**読解文**
>>

以下、添付図面を参照して、本発明の一実施形態に係るガス検知器およびオゾンガス除去フィルタを説明する。ただし、以下に示す実施形態は一例であり、本発明のガス検知器およびオゾンガス除去フィルタは以下の例に限定されることはない。
<ガス検知器>
本実施形態のガス検知器Dは、図1に示されるように、測定対象ガスに含まれる検知対象ガスを検知するためのガスセンサ1と、ガスセンサ1の上流に配置され、測定対象ガスに含まれるオゾンガスを除去するためのオゾンガス除去フィルタOとを備える。ガス検知器Dは、以下で詳しく述べるように、測定対象ガスに含まれるオゾンガスの少なくとも一部をオゾンガス除去フィルタOにより除去し、少なくとも一部のオゾンガスが除去された測定対象ガスに含まれる検知対象ガスをガスセンサ1により検知する。ガス検知器Dは、ガスセンサ1の上流にオゾンガス除去フィルタOを備えることで、オゾンガスによる干渉を抑制し、検知対象ガスの選択性を高めることができる。なお、ガスセンサ1は、以下に示す実施形態では、電気化学式ガスセンサであるが、電気化学式ガスセンサに限定されることはなく、超高純度水素センサやニオイセンサなど、大気中のオゾンガス濃度と同レベルの濃度の検知対象ガスを検知するガスセンサを採用することができる。また、検知対象ガスとは、ガス検知器Dが検知の対象とするガスのことであり、測定対象ガスとは、検知対象ガスが含まれる可能性のある、測定対象とする環境中のガスのことである。

<<

**取り組む課題**
ガス検知器の説明文の続きを、最後の文の後から書くこと。 以下の一覧は、ガス検知器の説明文とは別の出典から取ったものである。

**抽出情報**
>>

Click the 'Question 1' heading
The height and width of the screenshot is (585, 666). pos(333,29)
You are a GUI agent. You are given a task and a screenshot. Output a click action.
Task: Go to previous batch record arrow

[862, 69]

<<
>>

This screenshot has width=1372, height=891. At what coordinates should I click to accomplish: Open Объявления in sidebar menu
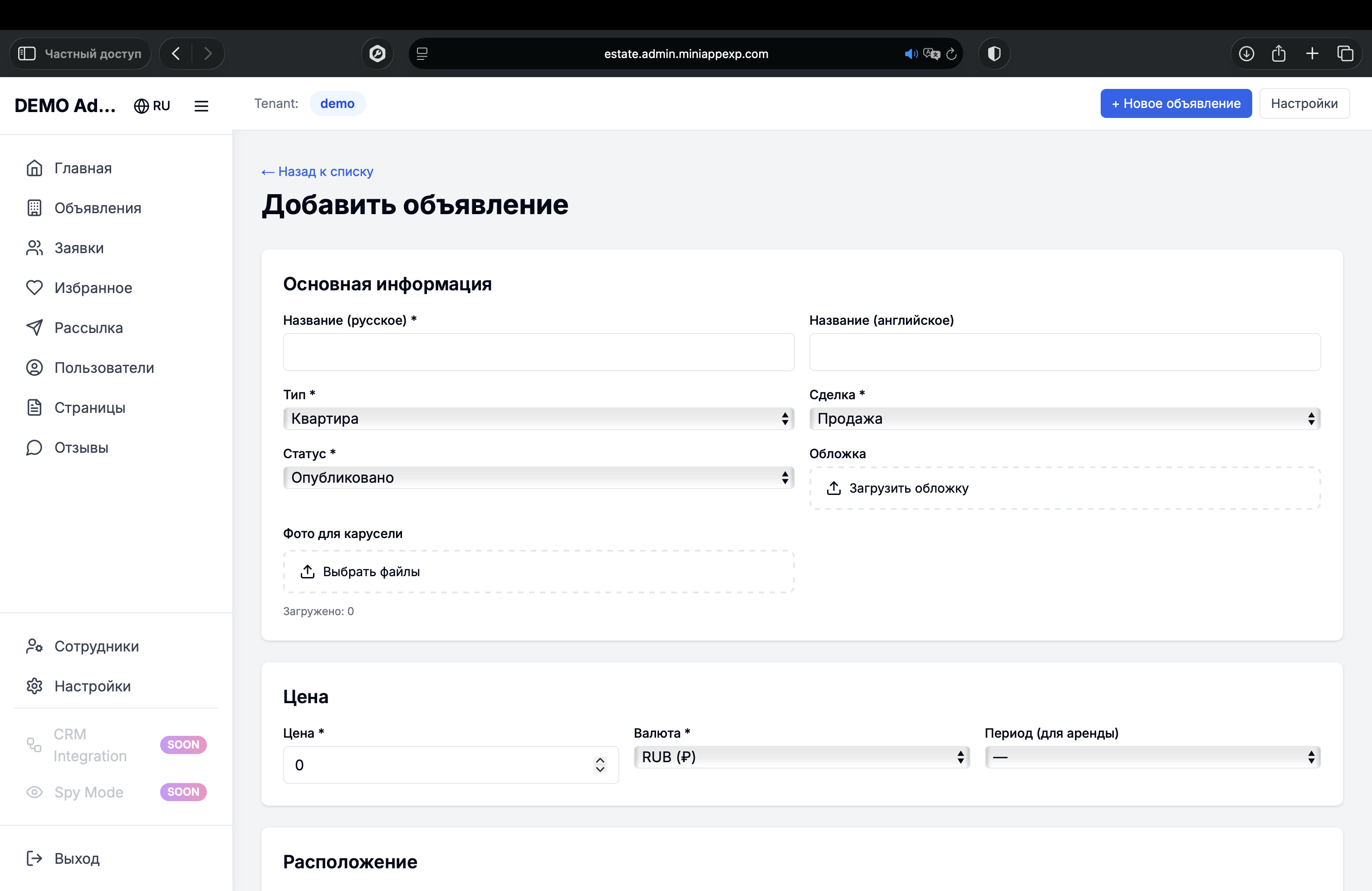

<<

**出力結果**
ガス検知器Dは、本実施形態では、図1に示されるように、電気化学式ガスセンサ1と流体接続し、電気化学式ガスセンサ1に測定対象ガスを供給するガス流路Fを備える。ガス流路Fは、測定対象ガスが流入するガス流入口F1と、測定対象ガスが流出するガス排出口F2との間に延び、ガス流入口F1から流入した測定対象ガスがガス排出口F2に向かって流れるように構成される。ガス流路Fは、電気化学式ガスセンサ1の上流に配置される上流側ガス流路F3と、電気化学式ガスセンサ1の下流に配置される下流側ガス流路F4と、上流側ガス流路F3と下流側ガス流路F4との間に配置され、電気化学式ガスセンサ1と流体接続される中間ガス流路F5とを備えている。本実施形態では、上流側ガス流路F3は、ガス吸引管P1の内部空間として、下流側ガス流路F4は、ガス排出管P2の内部空間として、中間ガス流路F5は、ガス流路Fを電気化学式ガスセンサ1に流体接続する流路接続部材P3と電気化学式ガスセンサ1との間に形成される空間として具現化されている(図2参照)。なお、ガス検知器Dは、本実施形態ではガス流路Fを備えているが、ガス流路Fを備えることなく、測定環境中に設置されてもよい。
ガス検知器Dは、本実施形態では、図1に示されるように、測定対象ガスを吸引するガス吸引装置Pを備える。ガス吸引装置Pは、測定対象ガスを吸引し、測定対象ガスを電気化学式ガスセンサ1に供給する。ガス検知器Dは、ガス吸引装置Pを備えることにより、電気化学式ガスセンサ1が配置された場所から離れた環境における測定対象ガスを電気化学式ガスセンサ1に導くことができ、また、ガス吸引装置Pを備えない場合と比べて、電気化学式ガスセンサ1に測定対象ガスを高速で供給することができ、検知対象ガスの検知時間を短縮することができる。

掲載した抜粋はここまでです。